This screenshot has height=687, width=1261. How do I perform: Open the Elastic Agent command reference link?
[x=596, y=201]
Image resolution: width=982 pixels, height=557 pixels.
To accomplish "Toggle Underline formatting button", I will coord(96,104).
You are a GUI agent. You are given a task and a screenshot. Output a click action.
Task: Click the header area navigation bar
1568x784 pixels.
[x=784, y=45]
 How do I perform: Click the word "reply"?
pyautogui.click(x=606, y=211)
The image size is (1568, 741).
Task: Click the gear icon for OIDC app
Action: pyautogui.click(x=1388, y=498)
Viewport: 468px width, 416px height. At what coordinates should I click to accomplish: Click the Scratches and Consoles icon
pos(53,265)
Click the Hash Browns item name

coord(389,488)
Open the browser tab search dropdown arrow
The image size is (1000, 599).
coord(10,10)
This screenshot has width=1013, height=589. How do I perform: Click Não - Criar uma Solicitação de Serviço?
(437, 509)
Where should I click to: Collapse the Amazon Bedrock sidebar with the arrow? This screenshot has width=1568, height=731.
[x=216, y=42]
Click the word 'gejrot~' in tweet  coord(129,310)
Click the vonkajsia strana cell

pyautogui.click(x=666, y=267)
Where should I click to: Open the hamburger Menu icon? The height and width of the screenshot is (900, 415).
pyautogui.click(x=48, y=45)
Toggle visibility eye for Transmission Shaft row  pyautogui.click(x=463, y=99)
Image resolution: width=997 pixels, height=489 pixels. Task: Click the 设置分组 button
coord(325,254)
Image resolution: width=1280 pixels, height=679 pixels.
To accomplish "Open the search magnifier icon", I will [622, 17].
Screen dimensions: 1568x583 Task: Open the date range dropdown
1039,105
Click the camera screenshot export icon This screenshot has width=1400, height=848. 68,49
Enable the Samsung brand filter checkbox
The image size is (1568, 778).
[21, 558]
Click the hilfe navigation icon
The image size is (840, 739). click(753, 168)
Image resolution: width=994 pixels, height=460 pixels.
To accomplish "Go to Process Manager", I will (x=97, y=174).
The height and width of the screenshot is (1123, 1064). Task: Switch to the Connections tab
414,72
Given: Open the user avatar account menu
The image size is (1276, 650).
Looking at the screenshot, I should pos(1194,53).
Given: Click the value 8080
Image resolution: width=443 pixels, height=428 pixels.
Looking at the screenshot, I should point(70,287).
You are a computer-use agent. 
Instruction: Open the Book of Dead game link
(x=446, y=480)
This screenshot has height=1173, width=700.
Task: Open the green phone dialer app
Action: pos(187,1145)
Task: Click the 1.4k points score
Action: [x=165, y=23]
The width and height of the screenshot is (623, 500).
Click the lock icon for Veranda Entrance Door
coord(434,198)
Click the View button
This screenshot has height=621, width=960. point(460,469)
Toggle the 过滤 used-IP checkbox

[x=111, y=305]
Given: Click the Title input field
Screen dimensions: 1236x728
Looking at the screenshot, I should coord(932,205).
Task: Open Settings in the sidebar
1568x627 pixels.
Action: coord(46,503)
____
-- ABOUT THIS EXERCISE --
Begin with the line that contains "Task: Open Settings in the sidebar" and print each line exactly until the data ends, including the last line.

-- ANSWER SECTION --
Task: Open Settings in the sidebar
1568x627 pixels.
Action: coord(46,503)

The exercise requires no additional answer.